Songs on the Playlist
Salut by John DeMado
John DeMado is known for his rap songs targeting various French vocabulary topics. I like this particular song because it has a lot of useful greetings in it, such as "à bientôt," "à demain," and "bonsoir." It also has vocabulary that I use in future lessons, such as "un ami/une amie" "J'ai __ ans" and "Il/Elle a __ ans."
La danse d'Igor
A colleague in another district, Meghan Chance, first showed me this video. It's a great song to use on testing days to get students out of their seats and dancing. It contains some body parts vocabulary, as well as terms such as "Peux-tu..."
Alouette by Alain LeLait
What would a parts of the body lesson be without Alouette? I particularly like Alain LeLait's video because it's got some cute animation and dance moves that the kids love to imitate.
Les chiffres et les nombres 1-20 by Alain LeLait
Another winner by Alain LeLait. The dancing worms and reggae music keep the students dancing and singing. Alain LeLait has just made two more videos for numbers 20-50 and 50-70. I can't wait to introduce those this year! For more resources for teaching numbers, read my other posts on the topic.
C'est l'Hallowe'en by Matt Maxwell
I really love this song because it reinforces the pronunciation of "c'est." It's a very important and often mispronounced word, and having it appear in a fun song about Halloween is certainly more fun than just repeating it over and over again! For more resources for Halloween, read my post on the topic.
French Alphabet Rap
While most of my students tend to prefer Barbara MacArthur's military version (see below), I like to show my students this song as well to mix things up.
Les chiffres 1-20
This is another song that usually comes in second to Alain LeLait's numbers song, but it's nice to have some variety.

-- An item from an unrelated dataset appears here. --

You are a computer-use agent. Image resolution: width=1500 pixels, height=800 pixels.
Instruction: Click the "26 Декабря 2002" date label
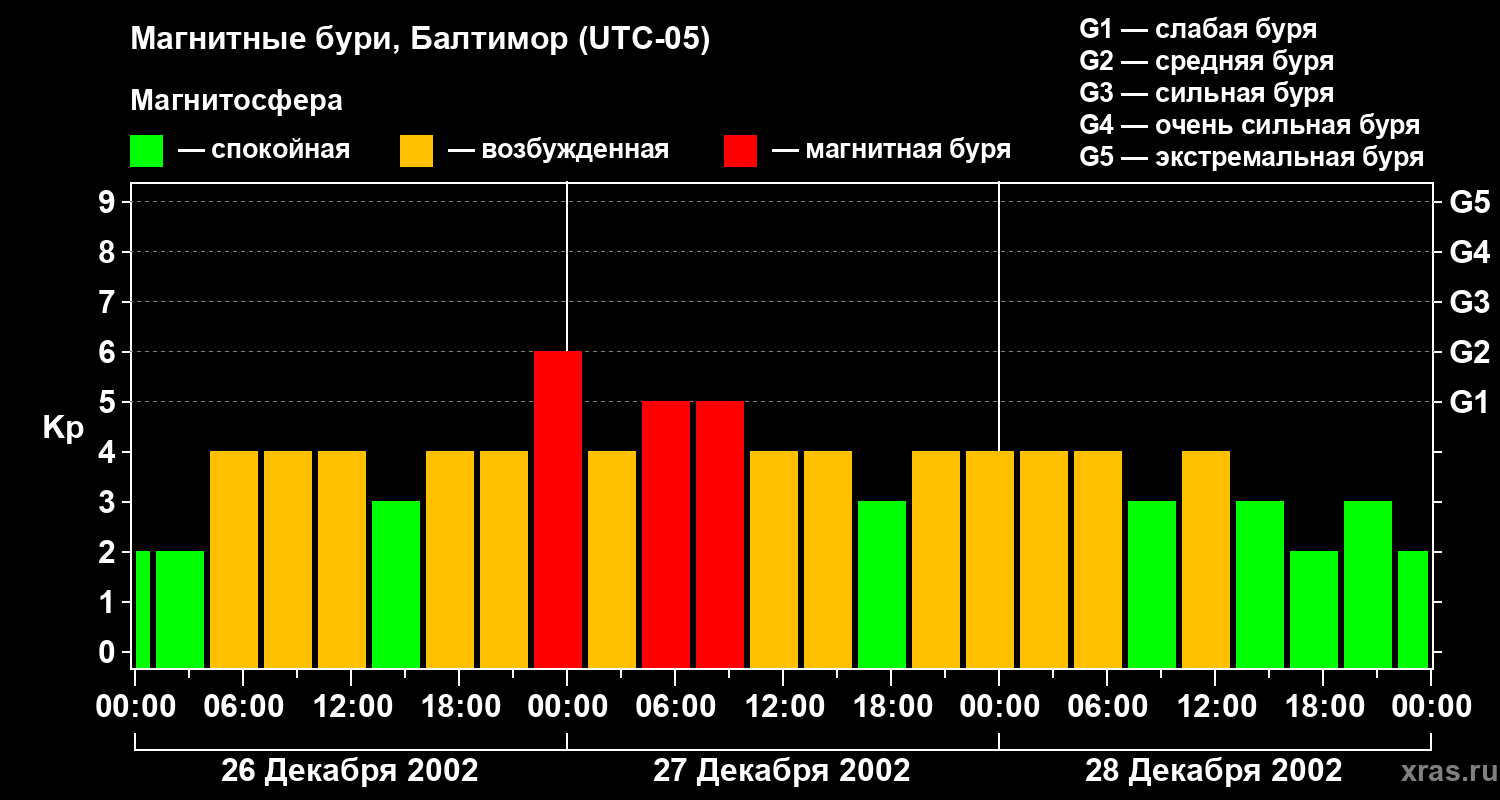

Les trois petits cochons à la Gaga
I show this song to my students at the end of the year. The production is hilarious, and it reinforces lots of vocabulary, such as "Je veux + infinitive," "Tu es," "Il est," and "Je ne suis pas."
Vive le vent
Vive le vent is one of the few traditional French holiday songs whose lyrics are simple enough for first year students to understand. It's also a neat way to show students that often times when songs get translated, it is not a word-for-word transfer.
Songs Not on the Playlist
Ma grande famille by Barbara MacArthur
Barbara MacArthur's Sing Dance Laugh at Eat Quiche series features fun songs about a variety of topics. Her catchy family song names off the many members of the narrator's family, only to find out at the end that they have only one bathroom! Ms. MacArthur sells her songs on CDs or as digital downloads. For more resources for teaching about family, read my post on the topic.
L'alphabet by Barbara MacArthur
This song, which is sung to the tune of the traditional "I don't know but I've been told" military cadence, gets students really excited about learning the alphabet. Sometimes I even have two sides of the room face off to see who can sing louder.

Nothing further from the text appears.